Homegrown companies in Brazil, China, and other middle-income countries are also said to be branching out into higher-value-added industries, such as supercomputing, aerospace, and solar panel manufacturing, and relying less on imported parts from the developed world. Chinese companies are said to be beginning to manufacture the computer chips they used to buy from abroad. (Although for smartphones, China still imports chips.)

China's total annual imports of intermediate goods from Germany for vehicles, machines, and other sophisticated products peaked in 2014 at $44 billion; by 2017, the figure was $37 billion. Japan and South Korea have also seen their exports of intermediate goods to China in those industries decline. The Made in China 2025 initiative aims to build the country's strengths in cutting-edge areas such as AI, 5G wireless systems, and robotics.

A number of middle-income countries are seen to enjoy a fixed advantage: geographic proximity to major consumer markets in advanced economies. As automation makes labor costs less important, many multinational companies are choosing to build new factories not in countries with the lowest wages but in countries that are closer to their main consumer markets and that still offer lower wages than rich countries. Mexico fits the bill for the United States; Morocco, Turkey, and eastern European countries do the same for western European countries, as do Malaysia and Thailand for richer Asian countries, such as Japan and the wealthier parts of China.

To quote directly from the above mentioned article (The Global Economy's Next Winners), other middle-income countries are poised to benefit from the shift from goods to services. Costa Rica, for example, is now a major exporter of business services, such as data entry, analytics, and information technology support. Its exports in those sectors have grown at an average annual rate of 34 percent over the last ten years, and they are worth $4.5 billion today, or 7.6 percent of Costa Rica's GDP. The global annual trade in outsourced business services-everything from accounting to customer support-totals $270 billion and growing. That represents a lucrative opportunity for middle-income countries such as Costa Rica.

"Yet since AI tools could handle much of the work involved in these services, workers will need to be able to assist customers with more complex troubleshooting or sales if they are to stay ahead of the machines.

"Whether services can drive the kind of rapid growth in early stage developing countries that manufacturing once did remains to be seen. Some low-income countries, such as Ghana, India, and the Philippines, have thriving service industries catering to businesses around the world. But even in those countries, the services-export sector employs few people and contributes little to GDP.

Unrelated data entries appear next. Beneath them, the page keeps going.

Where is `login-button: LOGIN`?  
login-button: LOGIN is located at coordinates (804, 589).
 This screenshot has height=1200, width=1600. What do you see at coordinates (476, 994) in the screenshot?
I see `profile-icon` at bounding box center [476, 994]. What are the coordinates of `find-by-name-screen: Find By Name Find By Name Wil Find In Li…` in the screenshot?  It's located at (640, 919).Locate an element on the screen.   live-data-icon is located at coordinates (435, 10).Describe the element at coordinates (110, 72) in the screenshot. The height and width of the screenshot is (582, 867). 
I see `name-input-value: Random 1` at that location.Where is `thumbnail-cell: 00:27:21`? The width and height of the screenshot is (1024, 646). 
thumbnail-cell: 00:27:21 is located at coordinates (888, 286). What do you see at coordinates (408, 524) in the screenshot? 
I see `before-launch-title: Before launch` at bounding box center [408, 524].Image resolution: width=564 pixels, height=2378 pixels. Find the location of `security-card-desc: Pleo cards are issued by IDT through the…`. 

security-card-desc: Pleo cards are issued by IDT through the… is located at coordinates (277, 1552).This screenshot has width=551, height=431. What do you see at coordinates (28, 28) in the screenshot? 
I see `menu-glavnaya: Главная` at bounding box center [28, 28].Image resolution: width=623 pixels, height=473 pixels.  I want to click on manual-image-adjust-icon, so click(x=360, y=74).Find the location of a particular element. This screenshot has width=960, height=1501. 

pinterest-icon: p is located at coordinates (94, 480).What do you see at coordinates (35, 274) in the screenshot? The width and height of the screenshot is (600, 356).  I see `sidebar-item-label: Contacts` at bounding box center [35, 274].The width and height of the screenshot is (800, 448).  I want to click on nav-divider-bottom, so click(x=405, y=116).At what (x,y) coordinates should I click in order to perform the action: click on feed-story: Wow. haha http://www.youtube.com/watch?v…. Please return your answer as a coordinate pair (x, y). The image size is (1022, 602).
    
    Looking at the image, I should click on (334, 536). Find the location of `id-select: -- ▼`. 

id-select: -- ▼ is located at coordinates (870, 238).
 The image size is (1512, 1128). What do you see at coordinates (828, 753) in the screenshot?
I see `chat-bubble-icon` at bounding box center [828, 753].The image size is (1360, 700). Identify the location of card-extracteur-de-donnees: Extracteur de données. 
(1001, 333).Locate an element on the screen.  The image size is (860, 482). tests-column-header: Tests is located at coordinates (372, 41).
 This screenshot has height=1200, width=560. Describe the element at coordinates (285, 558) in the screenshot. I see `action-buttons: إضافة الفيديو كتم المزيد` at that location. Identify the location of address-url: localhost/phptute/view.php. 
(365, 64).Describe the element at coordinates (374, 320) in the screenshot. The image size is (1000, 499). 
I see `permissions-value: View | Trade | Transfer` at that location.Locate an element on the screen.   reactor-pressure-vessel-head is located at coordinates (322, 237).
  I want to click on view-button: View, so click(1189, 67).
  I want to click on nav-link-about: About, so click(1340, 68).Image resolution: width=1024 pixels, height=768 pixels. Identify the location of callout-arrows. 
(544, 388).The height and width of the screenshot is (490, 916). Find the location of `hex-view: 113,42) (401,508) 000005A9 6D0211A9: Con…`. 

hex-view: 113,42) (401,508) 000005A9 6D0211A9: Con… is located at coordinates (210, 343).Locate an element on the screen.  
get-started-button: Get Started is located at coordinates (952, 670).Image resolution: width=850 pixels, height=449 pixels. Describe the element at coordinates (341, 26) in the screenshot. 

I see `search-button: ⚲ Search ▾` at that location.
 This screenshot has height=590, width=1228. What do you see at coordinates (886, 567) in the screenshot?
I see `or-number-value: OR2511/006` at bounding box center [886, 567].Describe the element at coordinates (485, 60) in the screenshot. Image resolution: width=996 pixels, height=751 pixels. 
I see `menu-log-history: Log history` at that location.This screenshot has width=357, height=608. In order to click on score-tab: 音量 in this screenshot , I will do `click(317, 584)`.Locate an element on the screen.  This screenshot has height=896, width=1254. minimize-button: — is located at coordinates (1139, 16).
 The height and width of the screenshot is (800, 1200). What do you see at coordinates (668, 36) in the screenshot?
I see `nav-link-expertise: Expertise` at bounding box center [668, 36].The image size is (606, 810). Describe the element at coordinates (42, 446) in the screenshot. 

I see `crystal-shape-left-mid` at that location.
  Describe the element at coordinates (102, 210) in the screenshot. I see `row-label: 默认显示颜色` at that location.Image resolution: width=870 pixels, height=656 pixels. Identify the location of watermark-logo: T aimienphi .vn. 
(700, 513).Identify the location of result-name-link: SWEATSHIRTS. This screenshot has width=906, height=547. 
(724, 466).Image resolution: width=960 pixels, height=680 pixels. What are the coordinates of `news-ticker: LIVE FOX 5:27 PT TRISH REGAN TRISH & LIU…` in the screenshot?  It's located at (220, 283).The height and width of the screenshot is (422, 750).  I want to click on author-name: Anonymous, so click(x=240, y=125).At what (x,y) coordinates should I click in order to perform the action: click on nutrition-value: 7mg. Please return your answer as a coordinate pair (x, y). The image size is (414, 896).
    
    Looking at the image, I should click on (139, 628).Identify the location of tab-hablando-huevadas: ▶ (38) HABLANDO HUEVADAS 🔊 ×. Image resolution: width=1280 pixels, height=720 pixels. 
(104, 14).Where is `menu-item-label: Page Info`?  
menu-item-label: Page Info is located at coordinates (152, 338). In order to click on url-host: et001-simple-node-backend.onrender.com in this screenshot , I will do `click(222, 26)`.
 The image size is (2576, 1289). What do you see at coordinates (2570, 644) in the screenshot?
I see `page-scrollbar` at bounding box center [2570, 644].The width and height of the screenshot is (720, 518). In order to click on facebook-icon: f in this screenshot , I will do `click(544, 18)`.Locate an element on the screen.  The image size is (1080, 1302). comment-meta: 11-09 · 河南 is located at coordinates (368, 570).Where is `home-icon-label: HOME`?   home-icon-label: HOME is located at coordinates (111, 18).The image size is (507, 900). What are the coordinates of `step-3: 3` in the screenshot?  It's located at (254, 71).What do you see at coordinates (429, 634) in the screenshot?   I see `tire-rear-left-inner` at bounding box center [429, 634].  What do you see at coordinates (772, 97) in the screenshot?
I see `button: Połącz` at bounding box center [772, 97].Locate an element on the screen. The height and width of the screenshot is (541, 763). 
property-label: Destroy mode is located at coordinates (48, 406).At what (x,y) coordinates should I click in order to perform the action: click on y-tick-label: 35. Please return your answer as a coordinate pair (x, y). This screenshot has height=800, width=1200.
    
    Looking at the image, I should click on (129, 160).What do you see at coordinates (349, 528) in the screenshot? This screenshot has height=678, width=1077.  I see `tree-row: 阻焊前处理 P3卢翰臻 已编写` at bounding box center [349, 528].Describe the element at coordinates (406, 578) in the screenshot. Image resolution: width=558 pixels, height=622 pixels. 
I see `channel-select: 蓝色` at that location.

"Like middle-income countries, low-income ones will need to shift to higher-value activities to stay ahead of automation. Tradable services, such as transportation, finance, and business services, enjoy high productivity growth and can raise living standards.

"Technology may enable some people in low-income economies to jump ahead in economic development without retracing the paths taken by those in advanced economies. Internet access allows workers everywhere to use online freelance platforms, such as UpWork, Fiverr, and Samasource, to earn supplemental income. A large share of the freelancers on these platforms are in developing countries. Khan Academy and Coursera teach languages and other skills. Google Translate is removing language barriers. Kiva and Kickstarter help aspiring entrepreneurs fund their start-ups. And telemedicine services make better health care available to people in remote places. But using those services requires widespread access to affordable high-speed Internet.

"Countries need to invest in digital infrastructure and education if they are to succeed in a global digital economy. Although many countries have achieved near-universal primary schooling, getting students to complete secondary school and making sure they receive a high-quality education when there are the next hurdles."